= Masreliez =

Family of French origin with a Swedish branch

Masreliez is a family of artists of French origin.

Some members of the Masreliez family traveled to Sweden in the 18th century, called to Sweden by King Gustaf III to decorate his castles during the golden age of France-Sweden relations. The first member of the family to go, Jacques Adrien Masreliez (1717-1806) from Grenoble, traveled to Sweden in 1748 to decorate the chapel of the royal castle; the library of Louisa Ulrika at Drottningholm Palace, where the Swedish royal family lives today; the king's bedroom at Gripsholm; and the organs of the Uppsala Cathedral. He also introduced the French Rococo style to Sweden. Both of Jacques' sons Louis Adrien (1748-1806) and Jean Baptiste Edoard Barbe (1753-1801) continued the tradition.

Masreliez, family, descended from the castle sculptor Jacques Adrien Masreliez (ca 1717-1806), probably born in Paris . He was the father of Louis Adrien Masreliez and Jean Baptiste Edouard Barbe Masreliez. The latter's son merchant Edward Adrian Masreliez (1797 - 1857) was the father of Protocol Secretary Wilhelm August Masreliez (1834–90).

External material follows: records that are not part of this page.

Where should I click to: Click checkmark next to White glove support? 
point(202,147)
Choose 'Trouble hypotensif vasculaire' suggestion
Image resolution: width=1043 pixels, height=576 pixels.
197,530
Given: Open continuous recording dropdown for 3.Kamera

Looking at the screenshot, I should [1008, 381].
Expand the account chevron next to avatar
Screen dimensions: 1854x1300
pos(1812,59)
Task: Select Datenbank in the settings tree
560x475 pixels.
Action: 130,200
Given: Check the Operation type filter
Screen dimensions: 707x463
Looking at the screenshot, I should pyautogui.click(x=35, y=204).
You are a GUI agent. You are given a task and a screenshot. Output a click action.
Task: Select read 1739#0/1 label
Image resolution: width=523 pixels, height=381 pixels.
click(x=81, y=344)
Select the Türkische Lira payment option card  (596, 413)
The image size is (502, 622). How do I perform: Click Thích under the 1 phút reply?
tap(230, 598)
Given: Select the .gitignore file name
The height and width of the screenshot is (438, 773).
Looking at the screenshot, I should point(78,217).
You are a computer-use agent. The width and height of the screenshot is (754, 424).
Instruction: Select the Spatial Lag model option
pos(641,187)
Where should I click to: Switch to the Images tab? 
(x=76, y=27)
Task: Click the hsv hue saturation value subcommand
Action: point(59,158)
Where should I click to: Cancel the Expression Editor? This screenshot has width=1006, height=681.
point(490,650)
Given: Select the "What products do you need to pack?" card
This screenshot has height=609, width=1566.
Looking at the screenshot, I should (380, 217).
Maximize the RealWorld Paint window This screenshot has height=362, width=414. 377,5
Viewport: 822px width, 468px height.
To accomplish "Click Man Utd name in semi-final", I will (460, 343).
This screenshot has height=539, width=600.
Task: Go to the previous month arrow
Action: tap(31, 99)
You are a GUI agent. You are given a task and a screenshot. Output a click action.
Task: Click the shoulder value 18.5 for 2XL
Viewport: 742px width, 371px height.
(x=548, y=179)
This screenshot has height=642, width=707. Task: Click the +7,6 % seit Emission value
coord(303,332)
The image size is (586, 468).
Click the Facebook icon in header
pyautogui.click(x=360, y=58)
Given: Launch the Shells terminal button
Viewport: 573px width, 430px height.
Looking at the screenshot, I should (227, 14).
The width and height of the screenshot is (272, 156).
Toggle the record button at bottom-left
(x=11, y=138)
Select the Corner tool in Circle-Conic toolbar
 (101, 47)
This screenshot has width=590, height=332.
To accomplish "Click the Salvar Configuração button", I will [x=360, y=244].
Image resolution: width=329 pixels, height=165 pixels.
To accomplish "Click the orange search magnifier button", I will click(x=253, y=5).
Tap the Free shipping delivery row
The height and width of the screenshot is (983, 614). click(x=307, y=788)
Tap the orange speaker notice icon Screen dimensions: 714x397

The son of the latter was Gustaf Wilhelm Masreliez (1880-1964), who was promoted to the Court of Appeal Judge of Appeal in 1916. Gustaf Masreliez became auditing secretary in 1919 and was Director General of the Bureau of Prisons 1927–36. He was Sheriff in Sollentuna and Färentuna, Stockholm 1936-47 and member of Sthlms City Council 1921–38. Gustaf Masreliez's son, interior designer and art dealer Erik Gustaf Masreliez (1912–66) (Father of Peter Erik Gustav Masreliez and Grand Father of Jonas Peter Erik Masreliez) and the Head of En employer association's expert unit for medical and occupational hygiene issues. Also Chief Physician at Telefon AB Ericsson. Nils Masreliez (f 1916).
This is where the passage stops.